Professor Blanksby said the research focused on the body's cells' fatty membrane which protects them from their environment and controls the flow of information and nutrients in and out.

"A cell needs about 100 billion fat molecules in its membrane including thousands of different types of lipids that have explicit jobs to make the membrane work and keep the cell happy and healthy," Professor Blanksby said.

"Each cell has fat molecule factories that churn out just the right lipids or modify existing ones for their explicit jobs in the membrane.

"Because cancer cells proliferate (divide and mature) much, much faster than healthy cells, the membrane factories work flat out to make more membranes to support new cellular growth, and ultimately tumour formation.

"The factories are working so fast that the supply chain of nutrients can't keep up, and some cancer treatments try to exploit this by targeting the supply chain.

"What we discovered is that when this happens and the cancer's fat factories are running out of nutrients, they switch to cellular machinery to access nutrients and continue growing, a process that normal healthy cells do not use."

By using the analytical method developed at QUT, lipid isomers can be imaged in prostate tissues.

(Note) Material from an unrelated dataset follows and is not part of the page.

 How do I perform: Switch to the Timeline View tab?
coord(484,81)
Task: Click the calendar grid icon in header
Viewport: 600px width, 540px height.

The two isomer imaging scans in orange and yellow, are seen to be spatially different across the tissue. Comparing these scans then clearly highlights features that are and are not tumour (bright and dark features in the blue ellipses). Using standard tissue staining methods this distinction is more difficult to observe, which can sometimes lead to misdiagnoses.

Professor Blanksby said their research had shown that when cancer cells were "stressed" – like they would be in tumour tissues where the supply of nutrients can't keep up with demand for growth – and the supply chain is interrupted, the fat factories switched from what they usually made for the membrane to something similar to keep growing and dividing.

"They use the same functional components, but these are put together in a slightly different way. They put the same atoms into a different order – what chemists call an isomer.

"These lipid isomers are so similar to each other that even with state-of-the-art instruments we could not tell them apart.

"We never knew that the cancer cells were adapting their usual production lines to fabricate something similar – but not the same – as healthy cells, which could explain how, in some cases, cancer can be resistant to treatments that target the lipid supply chain.

"This analysis method developed at QUT now provides researchers with a clear indication of when cells are changing their membrane factories and we hope this will give us new tools for detecting and treating cancer earlier and inform future cancer therapies."

"Apocryphal FADS2 activity promotes fatty acid diversification in cancer", was published in Cell Reports.